Plant protection against pathogens, pests and weeds has been progressively reoriented from a therapeutic approach to a rational use of pesticide chemicals in which consumer health and environmental preservation prevail over any other productive or economic considerations. Microbial pesticides are being introduced in this new scenario of crop protection and currently several beneficial microorganisms are the active ingredients of a new generation of microbial pesticides or the basis for many natural products of microbial origin. The development of a microbial pesticide requires several steps addressed to its isolation in pure culture and screening by means of efficacy bioassays performed in vitro, ex vivo, in vivo, or in pilot trials under real conditions of application (field, greenhouse, post-harvest). For the commercial delivery of a microbial pesticide, the biocontrol agent must be produced at an industrial scale (fermentation), preserved for storage and formulated by means of biocompatible additives to increase survival and to improve the application and stability of the final product. Despite the relative high number of patents for biopesticides, only a few of them have materialized in a register for agricultural use. The excessive specificity in most cases and biosafety or environmental concerns in others are major limiting factors. Non-target effects may be possible in particular cases, such as displacement of beneficial microorganisms, allergenicity, toxinogencity (production of secondary metabolites toxic to plants, animals, or humans), pathogenicity (to plants or animals) by the agent itself or due to contaminants, or horizontal gene transfer of these characteristics to non-target microorganisms. However, these non-target effects should not be evaluated in an absolute manner, but relative to chemical control or the absence of any control of the target disease (for example, toxins derived from the pathogen). Consumer concerns about live microbes due to emerging food-borne diseases and bioterrorism do not help to create a socially receptive environment to microbial pesticides. The future of microbial pesticides is not only in developing new active ingredients based on microorganisms beneficial to plants, but in producing self-protected plants (so-called plant-incorporated pesticides) by transforming agronomically high-value crop plants with genes from biological control agents.

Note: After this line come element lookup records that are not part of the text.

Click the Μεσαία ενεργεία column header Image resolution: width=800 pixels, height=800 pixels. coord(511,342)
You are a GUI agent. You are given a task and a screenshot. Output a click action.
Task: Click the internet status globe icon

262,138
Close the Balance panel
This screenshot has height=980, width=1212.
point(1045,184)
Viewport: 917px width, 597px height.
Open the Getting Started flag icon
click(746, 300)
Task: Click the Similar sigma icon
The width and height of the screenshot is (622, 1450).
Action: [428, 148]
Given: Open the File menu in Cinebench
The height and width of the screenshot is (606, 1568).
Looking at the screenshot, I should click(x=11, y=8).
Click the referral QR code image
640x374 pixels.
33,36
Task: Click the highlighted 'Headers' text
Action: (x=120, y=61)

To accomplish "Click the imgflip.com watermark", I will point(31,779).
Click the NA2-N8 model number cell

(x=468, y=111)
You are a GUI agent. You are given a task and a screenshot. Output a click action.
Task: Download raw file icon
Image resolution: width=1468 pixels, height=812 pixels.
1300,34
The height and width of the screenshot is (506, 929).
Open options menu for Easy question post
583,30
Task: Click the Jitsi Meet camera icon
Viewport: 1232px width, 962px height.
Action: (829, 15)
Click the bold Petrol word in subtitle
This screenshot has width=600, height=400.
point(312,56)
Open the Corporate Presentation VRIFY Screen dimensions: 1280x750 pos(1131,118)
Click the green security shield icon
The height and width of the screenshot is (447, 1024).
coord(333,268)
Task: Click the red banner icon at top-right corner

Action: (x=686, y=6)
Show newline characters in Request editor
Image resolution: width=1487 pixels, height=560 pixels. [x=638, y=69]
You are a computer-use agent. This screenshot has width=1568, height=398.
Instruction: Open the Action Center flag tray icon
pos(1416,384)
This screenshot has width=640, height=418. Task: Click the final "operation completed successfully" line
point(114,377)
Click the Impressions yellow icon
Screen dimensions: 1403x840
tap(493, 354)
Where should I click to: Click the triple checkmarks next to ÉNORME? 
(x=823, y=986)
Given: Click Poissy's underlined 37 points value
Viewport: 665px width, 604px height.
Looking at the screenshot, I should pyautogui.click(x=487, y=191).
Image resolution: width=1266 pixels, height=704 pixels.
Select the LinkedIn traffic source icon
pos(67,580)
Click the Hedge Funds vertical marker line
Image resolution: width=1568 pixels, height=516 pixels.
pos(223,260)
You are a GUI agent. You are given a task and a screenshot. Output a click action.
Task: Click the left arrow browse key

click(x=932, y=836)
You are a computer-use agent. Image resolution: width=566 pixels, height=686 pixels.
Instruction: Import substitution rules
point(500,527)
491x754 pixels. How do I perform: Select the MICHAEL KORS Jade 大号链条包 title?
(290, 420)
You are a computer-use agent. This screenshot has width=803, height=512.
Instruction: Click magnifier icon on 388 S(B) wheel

植物针对病原体、害虫和杂草的保护措施已逐渐从治疗方法转向合理使用农药化学品,其中消费者健康和环境保护优先于任何其他生产或经济考虑因素。微生物农药正被引入这种新的作物保护场景中,目前有几种有益微生物是新一代微生物农药的活性成分,或是许多微生物源天然产物的基础。开发一种微生物农药需要几个步骤,包括在纯培养物中分离并通过体外、离体、体内或在实际应用条件(田间、温室、收获后)下的中试试验进行功效生物测定来筛选。为了商业交付微生物农药,生物防治剂必须进行工业化规模生产(发酵),保存以便储存,并通过生物相容性添加剂进行配方,以提高存活率并改善最终产品的应用和稳定性。尽管生物农药的专利数量相对较多,但其中只有少数已在农业用途登记中实现。大多数情况下的过度特异性以及其他情况下的生物安全或环境问题是主要限制因素。在特定情况下可能会出现非靶标效应,例如有益微生物的替代、致敏性、毒素生成(产生对植物、动物或人类有毒的次生代谢产物)、病原体本身或由于污染物导致的致病性(对植物或动物),或这些特性向非靶标微生物的水平基因转移。然而,这些非靶标效应不应以绝对方式评估,而应相对于化学防治或对目标病害不进行任何防治的情况(例如,病原体产生的毒素)。由于新出现的食源性疾病和生物恐怖主义,消费者对活微生物的担忧不利于营造社会对微生物农药的接受环境。微生物农药的未来不仅在于开发基于对植物有益的微生物的新活性成分,还在于通过用生物防治剂的基因转化具有农业高价值的作物来培育自我保护的植物(所谓的植物内源性农药)。